Projects are currently underway in Europe, the United States and Japan to develop effective and feasible recycling technologies with a complete life cycle analysis of recycling. Early stage partnerships and research programs such as LithoRec and LiBRi with stakeholders across the value chain demonstrate the immediate need to develop comprehensive recycling solutions.
Challenges in recycling
The battery recycling market is largely price driven as technology is not a critical differentiating factor. All the key participants implement the same level of technology in their product offerings. Therefore, the key differentiating factor becomes price, which in a competitive environment reduces profitability for battery recycling firms.Specialised processes and dedicated small scale recycling plants closer to vehicle manufacturers are likely to be the trend in the future.
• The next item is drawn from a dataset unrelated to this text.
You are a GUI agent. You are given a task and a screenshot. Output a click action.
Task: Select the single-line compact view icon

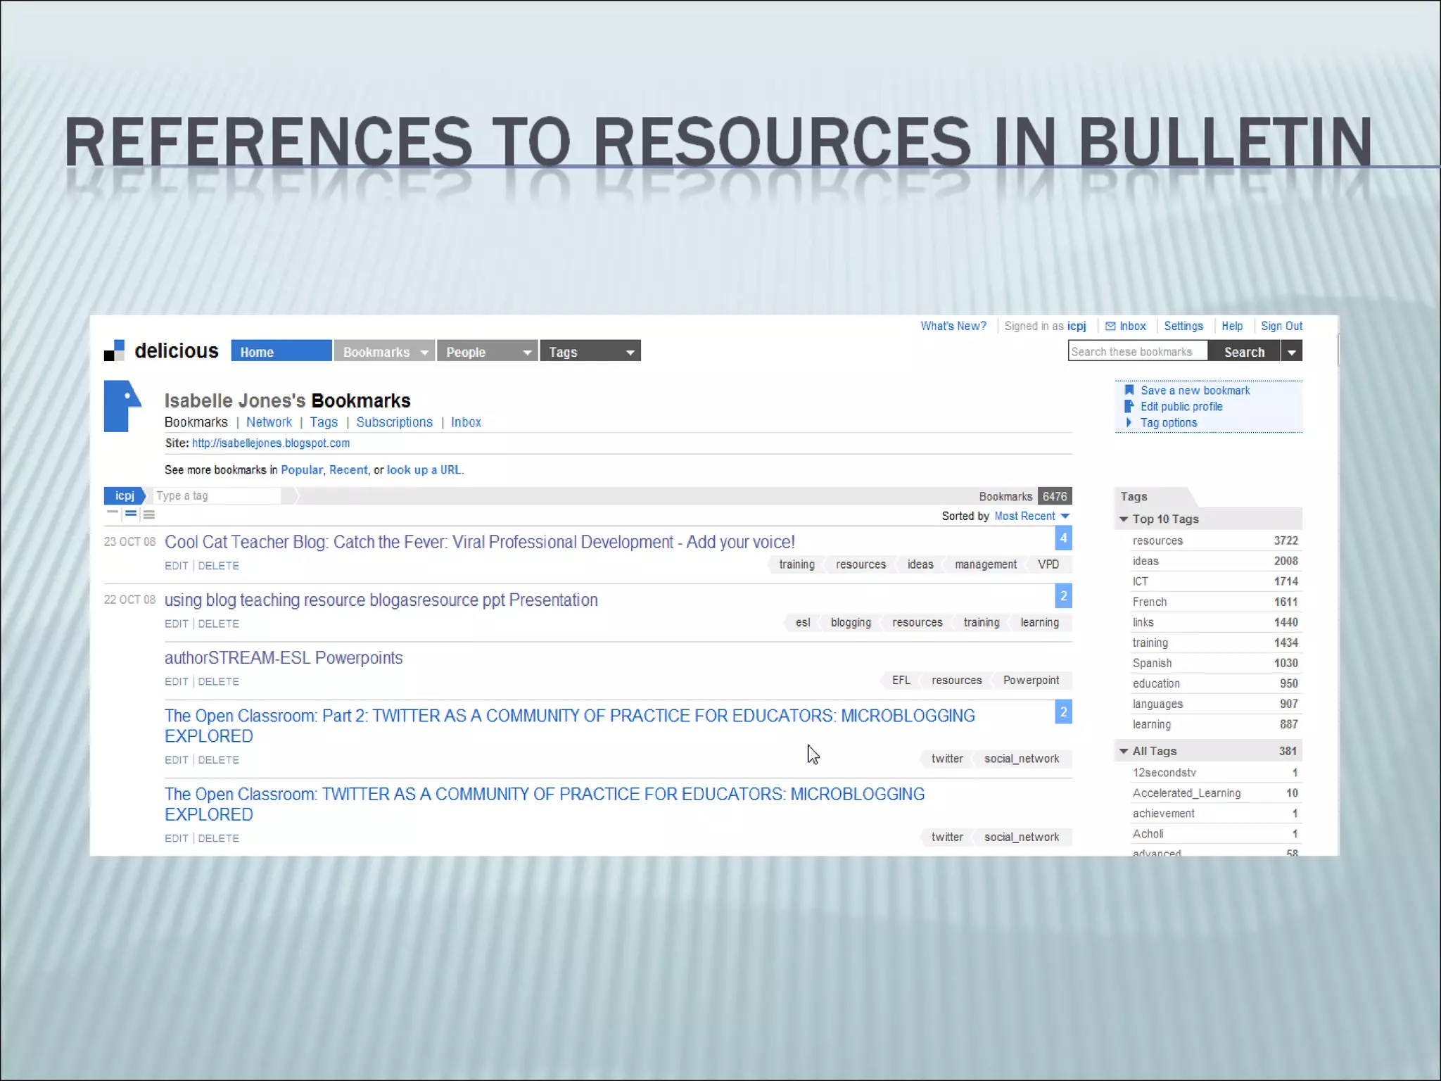click(x=113, y=513)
The main challenge hindering the industry is the long-term nature of financial investments required by market participants to develop specialised waste disposal services. As the market is still unexplored, the specific impacts and overall profitability of these investments are unknown and thereby create ambiguity and uncertainty about making such commitments.
With lithium recycling in its infancy, there is currently no main recycling infrastructure in the world that treats only automotive Li-ion batteries. A few pilot plants, such as Umicore's Hoboken plant in Belgium that are at a demonstration stage exist. Lack of standardisation in battery chemistries and changing landscape with respect to different elements under research for battery production other than lithium have made evaluation of the recycled value of the components uncertain for the recyclers.
Future battery chemistries under research and development, such as phosphate or manganese-based chemistries, have little or no valuable metals like cobalt or nickel. Thus, there is a net negative value for recycling as the effort to recycle only for lithium from these chemistries would be very high. Hence, recycling in the long-term would be mainly for ecological benefits and for adherence to environmental laws.
For the future, recycling of Li-ion batteries is expected to be one of the main sources of lithium supply. Unlike oil, where the volatile price fluctuations will lead to increase in only the running costs, potential price fluctuations of lithium would impact the total purchase price of the car.
Hence, recycling is expected be one of the means to hedge against the uncertain and potential price fluctuations arising due to geo-political or other barriers.
Aswin Kumar is the industry analyst from Frost & Sullivan's automotive & transportation division.